Convert the items below into a JSON list of strings, with one string per line and blank lines omitted.

..............................

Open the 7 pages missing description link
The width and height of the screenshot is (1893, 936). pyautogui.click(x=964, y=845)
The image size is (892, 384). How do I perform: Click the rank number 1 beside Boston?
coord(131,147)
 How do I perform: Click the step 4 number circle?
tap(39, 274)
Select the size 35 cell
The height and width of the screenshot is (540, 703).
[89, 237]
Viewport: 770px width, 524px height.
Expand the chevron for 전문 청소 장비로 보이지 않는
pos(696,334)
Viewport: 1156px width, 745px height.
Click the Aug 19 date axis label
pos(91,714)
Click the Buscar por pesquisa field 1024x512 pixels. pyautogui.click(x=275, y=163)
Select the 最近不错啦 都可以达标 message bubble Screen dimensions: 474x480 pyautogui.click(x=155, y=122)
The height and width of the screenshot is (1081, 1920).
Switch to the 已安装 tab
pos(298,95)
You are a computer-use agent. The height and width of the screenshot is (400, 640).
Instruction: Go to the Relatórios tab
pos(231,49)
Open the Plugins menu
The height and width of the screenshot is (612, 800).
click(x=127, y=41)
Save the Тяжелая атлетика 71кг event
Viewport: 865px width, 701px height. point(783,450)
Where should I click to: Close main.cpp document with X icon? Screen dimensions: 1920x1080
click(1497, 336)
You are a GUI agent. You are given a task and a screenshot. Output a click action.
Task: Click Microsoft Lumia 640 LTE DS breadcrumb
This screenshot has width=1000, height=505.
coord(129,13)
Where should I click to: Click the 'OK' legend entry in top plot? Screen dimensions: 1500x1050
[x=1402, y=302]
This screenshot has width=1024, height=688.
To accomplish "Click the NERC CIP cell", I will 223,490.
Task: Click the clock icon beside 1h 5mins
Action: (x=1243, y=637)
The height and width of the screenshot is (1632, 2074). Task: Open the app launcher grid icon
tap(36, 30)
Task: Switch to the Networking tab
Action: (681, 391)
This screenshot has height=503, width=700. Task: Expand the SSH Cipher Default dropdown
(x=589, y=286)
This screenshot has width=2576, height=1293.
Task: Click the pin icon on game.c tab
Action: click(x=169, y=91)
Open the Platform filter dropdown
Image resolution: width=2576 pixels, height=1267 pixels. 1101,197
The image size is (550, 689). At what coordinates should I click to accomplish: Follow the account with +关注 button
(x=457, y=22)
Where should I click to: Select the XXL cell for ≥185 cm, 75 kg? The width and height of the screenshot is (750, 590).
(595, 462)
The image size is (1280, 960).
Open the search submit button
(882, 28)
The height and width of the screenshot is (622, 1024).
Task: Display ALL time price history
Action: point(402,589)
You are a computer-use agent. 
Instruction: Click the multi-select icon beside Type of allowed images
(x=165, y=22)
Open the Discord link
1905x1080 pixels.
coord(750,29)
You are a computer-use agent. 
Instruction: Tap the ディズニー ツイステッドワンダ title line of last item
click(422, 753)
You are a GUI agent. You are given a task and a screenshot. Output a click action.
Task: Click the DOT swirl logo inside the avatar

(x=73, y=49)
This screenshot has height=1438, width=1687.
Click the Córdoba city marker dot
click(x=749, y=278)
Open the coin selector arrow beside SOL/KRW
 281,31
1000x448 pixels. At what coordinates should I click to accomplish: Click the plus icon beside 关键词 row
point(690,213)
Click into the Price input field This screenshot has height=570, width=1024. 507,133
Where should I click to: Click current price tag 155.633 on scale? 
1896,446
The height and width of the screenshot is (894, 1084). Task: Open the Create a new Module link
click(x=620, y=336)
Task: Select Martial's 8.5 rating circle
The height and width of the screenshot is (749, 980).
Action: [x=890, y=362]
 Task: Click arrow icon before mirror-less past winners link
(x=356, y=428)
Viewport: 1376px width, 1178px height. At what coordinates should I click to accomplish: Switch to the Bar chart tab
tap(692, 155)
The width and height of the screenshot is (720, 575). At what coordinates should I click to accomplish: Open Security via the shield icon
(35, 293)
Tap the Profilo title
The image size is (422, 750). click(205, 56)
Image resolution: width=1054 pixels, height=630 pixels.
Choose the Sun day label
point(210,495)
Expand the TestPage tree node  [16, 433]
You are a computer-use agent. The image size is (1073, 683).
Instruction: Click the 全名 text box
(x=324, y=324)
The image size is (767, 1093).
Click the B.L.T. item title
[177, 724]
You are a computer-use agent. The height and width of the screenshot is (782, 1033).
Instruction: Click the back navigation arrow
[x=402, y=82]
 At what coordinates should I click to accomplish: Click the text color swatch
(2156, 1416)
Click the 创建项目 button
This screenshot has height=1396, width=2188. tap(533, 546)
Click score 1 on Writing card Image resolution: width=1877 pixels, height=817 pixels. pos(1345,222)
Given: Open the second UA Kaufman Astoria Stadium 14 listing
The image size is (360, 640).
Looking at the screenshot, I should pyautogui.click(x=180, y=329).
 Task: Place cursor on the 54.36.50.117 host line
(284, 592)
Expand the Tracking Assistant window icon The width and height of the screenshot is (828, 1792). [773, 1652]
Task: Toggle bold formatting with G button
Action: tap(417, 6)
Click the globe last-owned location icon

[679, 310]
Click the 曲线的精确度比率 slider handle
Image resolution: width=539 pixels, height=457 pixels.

..............................

» Reply to the exercise:
[
  "Open the 7 pages missing description link",
  "The width and height of the screenshot is (1893, 936). pyautogui.click(x=964, y=845)",
  "The image size is (892, 384). How do I perform: Click the rank number 1 beside Boston?",
  "coord(131,147)",
  " How do I perform: Click the step 4 number circle?",
  "tap(39, 274)",
  "Select the size 35 cell",
  "The height and width of the screenshot is (540, 703).",
  "[89, 237]",
  "Viewport: 770px width, 524px height.",
  "Expand the chevron for 전문 청소 장비로 보이지 않는",
  "pos(696,334)",
  "Viewport: 1156px width, 745px height.",
  "Click the Aug 19 date axis label",
  "pos(91,714)",
  "Click the Buscar por pesquisa field 1024x512 pixels. pyautogui.click(x=275, y=163)",
  "Select the 最近不错啦 都可以达标 message bubble Screen dimensions: 474x480 pyautogui.click(x=155, y=122)",
  "The height and width of the screenshot is (1081, 1920).",
  "Switch to the 已安装 tab",
  "pos(298,95)",
  "You are a computer-use agent. The height and width of the screenshot is (400, 640).",
  "Instruction: Go to the Relatórios tab",
  "pos(231,49)",
  "Open the Plugins menu",
  "The height and width of the screenshot is (612, 800).",
  "click(x=127, y=41)",
  "Save the Тяжелая атлетика 71кг event",
  "Viewport: 865px width, 701px height. point(783,450)",
  "Where should I click to: Close main.cpp document with X icon? Screen dimensions: 1920x1080",
  "click(1497, 336)",
  "You are a GUI agent. You are given a task and a screenshot. Output a click action.",
  "Task: Click Microsoft Lumia 640 LTE DS breadcrumb",
  "This screenshot has width=1000, height=505.",
  "coord(129,13)",
  "Where should I click to: Click the 'OK' legend entry in top plot? Screen dimensions: 1500x1050",
  "[x=1402, y=302]",
  "This screenshot has width=1024, height=688.",
  "To accomplish \"Click the NERC CIP cell\", I will 223,490.",
  "Task: Click the clock icon beside 1h 5mins",
  "Action: (x=1243, y=637)",
  "The height and width of the screenshot is (1632, 2074). Task: Open the app launcher grid icon",
  "tap(36, 30)",
  "Task: Switch to the Networking tab",
  "Action: (681, 391)",
  "This screenshot has height=503, width=700. Task: Expand the SSH Cipher Default dropdown",
  "(x=589, y=286)",
  "This screenshot has width=2576, height=1293.",
  "Task: Click the pin icon on game.c tab",
  "Action: click(x=169, y=91)",
  "Open the Platform filter dropdown",
  "Image resolution: width=2576 pixels, height=1267 pixels. 1101,197",
  "The image size is (550, 689). At what coordinates should I click to accomplish: Follow the account with +关注 button",
  "(x=457, y=22)",
  "Where should I click to: Select the XXL cell for ≥185 cm, 75 kg? The width and height of the screenshot is (750, 590).",
  "(595, 462)",
  "The image size is (1280, 960).",
  "Open the search submit button",
  "(882, 28)",
  "The height and width of the screenshot is (622, 1024).",
  "Task: Display ALL time price history",
  "Action: point(402,589)",
  "You are a computer-use agent. ",
  "Instruction: Click the multi-select icon beside Type of allowed images",
  "(x=165, y=22)",
  "Open the Discord link",
  "1905x1080 pixels.",
  "coord(750,29)",
  "You are a computer-use agent. ",
  "Instruction: Tap the ディズニー ツイステッドワンダ title line of last item",
  "click(422, 753)",
  "You are a GUI agent. You are given a task and a screenshot. Output a click action.",
  "Task: Click the DOT swirl logo inside the avatar",
  "(x=73, y=49)",
  "This screenshot has height=1438, width=1687.",
  "Click the Córdoba city marker dot",
  "click(x=749, y=278)",
  "Open the coin selector arrow beside SOL/KRW",
  " 281,31",
  "1000x448 pixels. At what coordinates should I click to accomplish: Click the plus icon beside 关键词 row",
  "point(690,213)",
  "Click into the Price input field This screenshot has height=570, width=1024. 507,133",
  "Where should I click to: Click current price tag 155.633 on scale? ",
  "1896,446",
  "The height and width of the screenshot is (894, 1084). Task: Open the Create a new Module link",
  "click(x=620, y=336)",
  "Task: Select Martial's 8.5 rating circle",
  "The height and width of the screenshot is (749, 980).",
  "Action: [x=890, y=362]",
  " Task: Click arrow icon before mirror-less past winners link",
  "(x=356, y=428)",
  "Viewport: 1376px width, 1178px height. At what coordinates should I click to accomplish: Switch to the Bar chart tab",
  "tap(692, 155)",
  "The width and height of the screenshot is (720, 575). At what coordinates should I click to accomplish: Open Security via the shield icon",
  "(35, 293)",
  "Tap the Profilo title",
  "The image size is (422, 750). click(205, 56)",
  "Image resolution: width=1054 pixels, height=630 pixels.",
  "Choose the Sun day label",
  "point(210,495)",
  "Expand the TestPage tree node  [16, 433]",
  "You are a computer-use agent. The image size is (1073, 683).",
  "Instruction: Click the 全名 text box",
  "(x=324, y=324)",
  "The image size is (767, 1093).",
  "Click the B.L.T. item title",
  "[177, 724]",
  "You are a computer-use agent. The height and width of the screenshot is (782, 1033).",
  "Instruction: Click the back navigation arrow",
  "[x=402, y=82]",
  " At what coordinates should I click to accomplish: Click the text color swatch",
  "(2156, 1416)",
  "Click the 创建项目 button",
  "This screenshot has height=1396, width=2188. tap(533, 546)",
  "Click score 1 on Writing card Image resolution: width=1877 pixels, height=817 pixels. pos(1345,222)",
  "Given: Open the second UA Kaufman Astoria Stadium 14 listing",
  "The image size is (360, 640).",
  "Looking at the screenshot, I should pyautogui.click(x=180, y=329).",
  " Task: Place cursor on the 54.36.50.117 host line",
  "(284, 592)",
  "Expand the Tracking Assistant window icon The width and height of the screenshot is (828, 1792). [773, 1652]",
  "Task: Toggle bold formatting with G button",
  "Action: tap(417, 6)",
  "Click the globe last-owned location icon",
  "[679, 310]",
  "Click the 曲线的精确度比率 slider handle",
  "Image resolution: width=539 pixels, height=457 pixels."
]